Consigne:
Recopiez tels quels tous les items ci-dessous, du premier au dernier.

+ + +

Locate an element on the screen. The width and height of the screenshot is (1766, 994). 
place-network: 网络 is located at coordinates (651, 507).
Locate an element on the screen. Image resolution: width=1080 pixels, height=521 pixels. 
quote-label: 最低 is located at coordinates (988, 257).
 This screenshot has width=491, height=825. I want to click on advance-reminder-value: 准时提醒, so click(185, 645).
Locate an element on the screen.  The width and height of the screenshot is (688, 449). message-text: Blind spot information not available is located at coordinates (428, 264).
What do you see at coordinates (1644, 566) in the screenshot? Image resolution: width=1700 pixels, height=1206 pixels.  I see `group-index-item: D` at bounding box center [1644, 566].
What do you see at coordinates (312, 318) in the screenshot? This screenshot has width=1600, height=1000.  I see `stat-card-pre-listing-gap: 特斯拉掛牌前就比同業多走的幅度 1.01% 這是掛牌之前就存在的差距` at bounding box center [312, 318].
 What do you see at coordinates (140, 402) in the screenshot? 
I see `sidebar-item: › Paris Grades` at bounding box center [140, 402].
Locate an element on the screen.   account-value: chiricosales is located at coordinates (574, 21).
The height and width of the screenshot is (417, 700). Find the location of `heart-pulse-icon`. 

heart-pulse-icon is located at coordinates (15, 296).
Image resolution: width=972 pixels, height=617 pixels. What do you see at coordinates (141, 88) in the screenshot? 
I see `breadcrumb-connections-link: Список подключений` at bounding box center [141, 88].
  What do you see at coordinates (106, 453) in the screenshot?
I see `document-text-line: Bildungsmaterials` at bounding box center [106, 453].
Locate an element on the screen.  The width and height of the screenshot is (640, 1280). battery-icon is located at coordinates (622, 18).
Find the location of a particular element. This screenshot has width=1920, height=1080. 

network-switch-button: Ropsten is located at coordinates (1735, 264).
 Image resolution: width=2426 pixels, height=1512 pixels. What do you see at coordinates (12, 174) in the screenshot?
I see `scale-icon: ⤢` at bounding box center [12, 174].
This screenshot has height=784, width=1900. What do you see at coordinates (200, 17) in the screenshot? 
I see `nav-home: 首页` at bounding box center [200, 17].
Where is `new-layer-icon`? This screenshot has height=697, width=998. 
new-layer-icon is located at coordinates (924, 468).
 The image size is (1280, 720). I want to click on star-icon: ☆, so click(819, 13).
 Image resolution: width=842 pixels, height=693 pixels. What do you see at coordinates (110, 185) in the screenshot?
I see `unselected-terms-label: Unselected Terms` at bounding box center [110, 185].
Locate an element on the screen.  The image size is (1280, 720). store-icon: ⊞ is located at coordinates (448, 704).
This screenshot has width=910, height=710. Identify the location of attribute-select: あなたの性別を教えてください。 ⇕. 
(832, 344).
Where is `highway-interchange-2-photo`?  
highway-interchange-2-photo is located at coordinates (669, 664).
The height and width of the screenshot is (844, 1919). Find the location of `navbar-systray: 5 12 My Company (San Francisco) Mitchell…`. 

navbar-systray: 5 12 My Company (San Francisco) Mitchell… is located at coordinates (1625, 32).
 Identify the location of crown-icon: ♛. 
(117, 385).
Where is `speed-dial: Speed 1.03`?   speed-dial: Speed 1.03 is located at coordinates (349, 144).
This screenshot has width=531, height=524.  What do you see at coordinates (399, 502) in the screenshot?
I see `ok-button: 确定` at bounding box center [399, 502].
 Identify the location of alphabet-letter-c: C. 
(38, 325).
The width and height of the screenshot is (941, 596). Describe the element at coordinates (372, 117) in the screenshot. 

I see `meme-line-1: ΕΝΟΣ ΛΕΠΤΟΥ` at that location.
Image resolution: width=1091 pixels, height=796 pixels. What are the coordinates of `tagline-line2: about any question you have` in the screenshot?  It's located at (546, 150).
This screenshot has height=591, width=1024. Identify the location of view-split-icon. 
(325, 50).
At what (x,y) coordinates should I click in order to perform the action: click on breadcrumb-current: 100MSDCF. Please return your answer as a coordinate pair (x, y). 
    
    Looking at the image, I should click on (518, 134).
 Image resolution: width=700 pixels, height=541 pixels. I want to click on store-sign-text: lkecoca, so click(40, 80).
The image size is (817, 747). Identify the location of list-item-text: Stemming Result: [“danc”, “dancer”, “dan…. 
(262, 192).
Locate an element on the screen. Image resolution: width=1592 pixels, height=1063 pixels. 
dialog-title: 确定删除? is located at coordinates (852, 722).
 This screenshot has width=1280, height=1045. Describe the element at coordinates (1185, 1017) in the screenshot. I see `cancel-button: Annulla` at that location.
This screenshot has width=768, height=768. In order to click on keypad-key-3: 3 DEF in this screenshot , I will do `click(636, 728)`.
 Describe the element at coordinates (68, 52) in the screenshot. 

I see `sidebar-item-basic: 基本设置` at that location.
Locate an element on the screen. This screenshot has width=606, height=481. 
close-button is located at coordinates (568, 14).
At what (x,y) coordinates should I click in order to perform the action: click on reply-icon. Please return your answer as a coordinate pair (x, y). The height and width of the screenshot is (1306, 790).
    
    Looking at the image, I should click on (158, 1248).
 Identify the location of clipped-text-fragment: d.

+ + +

Réponse:
Locate an element on the screen. The width and height of the screenshot is (1766, 994). 
place-network: 网络 is located at coordinates (651, 507).
Locate an element on the screen. Image resolution: width=1080 pixels, height=521 pixels. 
quote-label: 最低 is located at coordinates (988, 257).
 This screenshot has width=491, height=825. I want to click on advance-reminder-value: 准时提醒, so click(185, 645).
Locate an element on the screen.  The width and height of the screenshot is (688, 449). message-text: Blind spot information not available is located at coordinates (428, 264).
What do you see at coordinates (1644, 566) in the screenshot? Image resolution: width=1700 pixels, height=1206 pixels.  I see `group-index-item: D` at bounding box center [1644, 566].
What do you see at coordinates (312, 318) in the screenshot? This screenshot has width=1600, height=1000.  I see `stat-card-pre-listing-gap: 特斯拉掛牌前就比同業多走的幅度 1.01% 這是掛牌之前就存在的差距` at bounding box center [312, 318].
 What do you see at coordinates (140, 402) in the screenshot? 
I see `sidebar-item: › Paris Grades` at bounding box center [140, 402].
Locate an element on the screen.   account-value: chiricosales is located at coordinates (574, 21).
The height and width of the screenshot is (417, 700). Find the location of `heart-pulse-icon`. 

heart-pulse-icon is located at coordinates (15, 296).
Image resolution: width=972 pixels, height=617 pixels. What do you see at coordinates (141, 88) in the screenshot? 
I see `breadcrumb-connections-link: Список подключений` at bounding box center [141, 88].
  What do you see at coordinates (106, 453) in the screenshot?
I see `document-text-line: Bildungsmaterials` at bounding box center [106, 453].
Locate an element on the screen.  The width and height of the screenshot is (640, 1280). battery-icon is located at coordinates (622, 18).
Find the location of a particular element. This screenshot has width=1920, height=1080. 

network-switch-button: Ropsten is located at coordinates (1735, 264).
 Image resolution: width=2426 pixels, height=1512 pixels. What do you see at coordinates (12, 174) in the screenshot?
I see `scale-icon: ⤢` at bounding box center [12, 174].
This screenshot has height=784, width=1900. What do you see at coordinates (200, 17) in the screenshot? 
I see `nav-home: 首页` at bounding box center [200, 17].
Where is `new-layer-icon`? This screenshot has height=697, width=998. 
new-layer-icon is located at coordinates (924, 468).
 The image size is (1280, 720). I want to click on star-icon: ☆, so click(819, 13).
 Image resolution: width=842 pixels, height=693 pixels. What do you see at coordinates (110, 185) in the screenshot?
I see `unselected-terms-label: Unselected Terms` at bounding box center [110, 185].
Locate an element on the screen.  The image size is (1280, 720). store-icon: ⊞ is located at coordinates (448, 704).
This screenshot has width=910, height=710. Identify the location of attribute-select: あなたの性別を教えてください。 ⇕. 
(832, 344).
Where is `highway-interchange-2-photo`?  
highway-interchange-2-photo is located at coordinates (669, 664).
The height and width of the screenshot is (844, 1919). Find the location of `navbar-systray: 5 12 My Company (San Francisco) Mitchell…`. 

navbar-systray: 5 12 My Company (San Francisco) Mitchell… is located at coordinates (1625, 32).
 Identify the location of crown-icon: ♛. 
(117, 385).
Where is `speed-dial: Speed 1.03`?   speed-dial: Speed 1.03 is located at coordinates (349, 144).
This screenshot has width=531, height=524.  What do you see at coordinates (399, 502) in the screenshot?
I see `ok-button: 确定` at bounding box center [399, 502].
 Identify the location of alphabet-letter-c: C. 
(38, 325).
The width and height of the screenshot is (941, 596). Describe the element at coordinates (372, 117) in the screenshot. 

I see `meme-line-1: ΕΝΟΣ ΛΕΠΤΟΥ` at that location.
Image resolution: width=1091 pixels, height=796 pixels. What are the coordinates of `tagline-line2: about any question you have` in the screenshot?  It's located at (546, 150).
This screenshot has height=591, width=1024. Identify the location of view-split-icon. 
(325, 50).
At what (x,y) coordinates should I click in order to perform the action: click on breadcrumb-current: 100MSDCF. Please return your answer as a coordinate pair (x, y). 
    
    Looking at the image, I should click on (518, 134).
 Image resolution: width=700 pixels, height=541 pixels. I want to click on store-sign-text: lkecoca, so click(40, 80).
The image size is (817, 747). Identify the location of list-item-text: Stemming Result: [“danc”, “dancer”, “dan…. 
(262, 192).
Locate an element on the screen. Image resolution: width=1592 pixels, height=1063 pixels. 
dialog-title: 确定删除? is located at coordinates (852, 722).
 This screenshot has width=1280, height=1045. Describe the element at coordinates (1185, 1017) in the screenshot. I see `cancel-button: Annulla` at that location.
This screenshot has width=768, height=768. In order to click on keypad-key-3: 3 DEF in this screenshot , I will do `click(636, 728)`.
 Describe the element at coordinates (68, 52) in the screenshot. 

I see `sidebar-item-basic: 基本设置` at that location.
Locate an element on the screen. This screenshot has width=606, height=481. 
close-button is located at coordinates (568, 14).
At what (x,y) coordinates should I click in order to perform the action: click on reply-icon. Please return your answer as a coordinate pair (x, y). The height and width of the screenshot is (1306, 790).
    
    Looking at the image, I should click on (158, 1248).
 Identify the location of clipped-text-fragment: d.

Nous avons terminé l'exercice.